Question écrite ✓ Répondue le 30/06/2026 retraites : généralités

Absence de droits nouveaux à retraite, cumul emploi-retraite

Posée le 10/02/2026 • Ministère interrogé : Ministère du travail et des solidarités

Daniel Labaronne

Daniel Labaronne EPR

Député — Indre-et-Loire (2)

La question

M. Daniel Labaronne attire l'attention de M. le ministre du travail et des solidarités sur les règles applicables au cumul emploi-retraite, lorsqu'un retraité exerce une activité sous le régime de la micro-entreprise. Le cumul emploi-retraite permet, sous certaines conditions, aux retraités du régime général de reprendre une activité professionnelle et de cumuler les revenus de cette activité avec leurs pensions de retraite. Pendant la période de cumul, les revenus d'activité, salariés ou non-salariés, perçus par le bénéficiaire et donnant lieu à affiliation à un régime de retraite de base – y compris si ladite activité donne lieu à affiliation à un nouveau régime de retraite – sont soumis à des cotisations non génératrices de droits nouveaux à retraite. Ce principe a été introduit par la loi n° 2014-40 du 20 janvier 2014 garantissant l'avenir et la justice du système de retraite, dont l'article 19, en créant l'article L. 161 22 1 A du code de la sécurité sociale, a étendu à l'ensemble des régimes de retraite légalement obligatoires le principe de cotisations non productrices de droits nouveaux à retraite dès lors que l'assuré a liquidé intégralement une première pension de retraite. Or ce dispositif illustre un paradoxe : alors que la réforme visait à encourager la reprise d'activité des retraités, le maintien de cotisations sans ouverture de droits supplémentaires peut réduire leur incitation à poursuivre une activité économique.

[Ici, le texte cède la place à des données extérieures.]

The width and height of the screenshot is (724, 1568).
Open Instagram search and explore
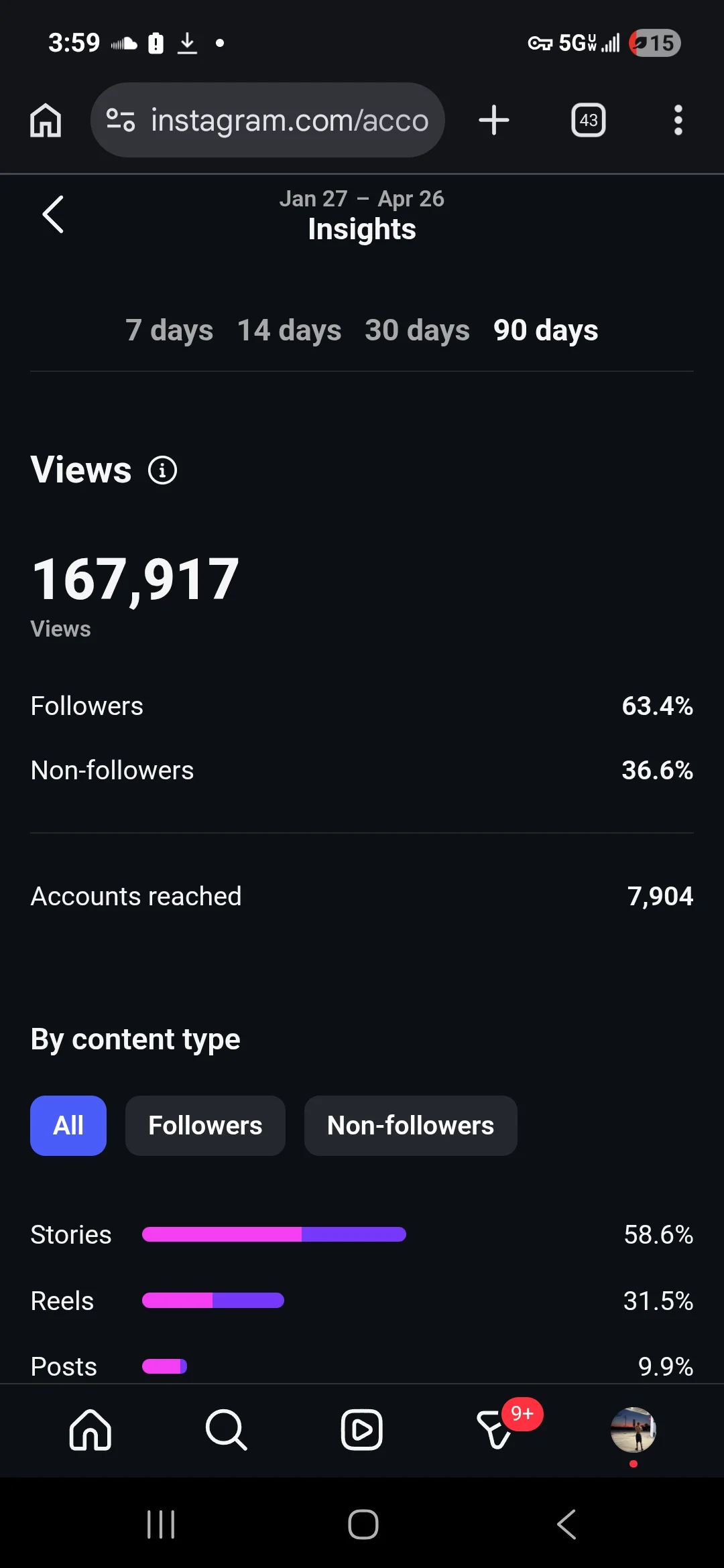tap(226, 1430)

M. le député souhaite par conséquent connaître les intentions du Gouvernement quant à une éventuelle évolution de ce dispositif afin de permettre, au moins partiellement, la prise en compte de ces cotisations dans l'ouverture de nouveaux droits à retraite, ou à défaut, une adaptation du niveau ou de la nature des cotisations dues par les retraités en situation de cumul emploi-retraite, afin de mieux tenir compte de l'absence de contrepartie en droits sociaux.

✓ Réponse du gouvernement

Publiée le 30/06/2026

Depuis la loi n° 2014-40 du 20 janvier 2014, le cumul emploi-retraite a fait l'objet de plusieurs réformes. A cet égard, la loi n° 2023-270 du 14 avril 2023 de financement rectificative de la sécurité sociale pour 2023 a institué le principe de la constitution de nouveaux droits à retraite au titre des régimes de base, lorsque les assurés remplissent les conditions leur permettant de cumuler intégralement leur pension de retraite avec les revenus tirés d'une activité professionnelle (art. L. 161-22-1-1). Il était donc nécessaire d'avoir soit atteint l'âge du taux plein, soit l'âge d'annulation de la décote pour se constituer de nouveaux droits à pensions. Désormais, l'article 102 de la Loi de financement de la sécurité sociale (LFSS) pour 2026 prévoit, pour la première pension liquidée à compter du 1er janvier 2027, un dispositif en trois étages en fonction de l'âge de l'assuré. D'une part, avant l'âge légal, un écrêtement des pensions à hauteur de 100 % des revenus professionnels et de remplacement cumulés. D'autre part, entre l'âge légal et l'âge d'annulation de la décote (67 ans), un cumul libre dans la limite d'un plafond de 7 000 euros par an et un écrêtement des pensions à hauteur de 50 % des revenus professionnels et de remplacement cumulés dépassant ce plafond. Enfin, au-delà de 67 ans, il est prévu un cumul intégral permettant la constitution de nouveaux droits à retraite. Le dispositif a donc été clarifié : il vise donc plutôt à favoriser la poursuite d'activité pour bénéficier de la surcote, ou la retraite progressive avant 67 ans, mais maintient la constitution de nouveaux droits à pensions pour le cumul emploi-retraite effectué à compter de 67 ans.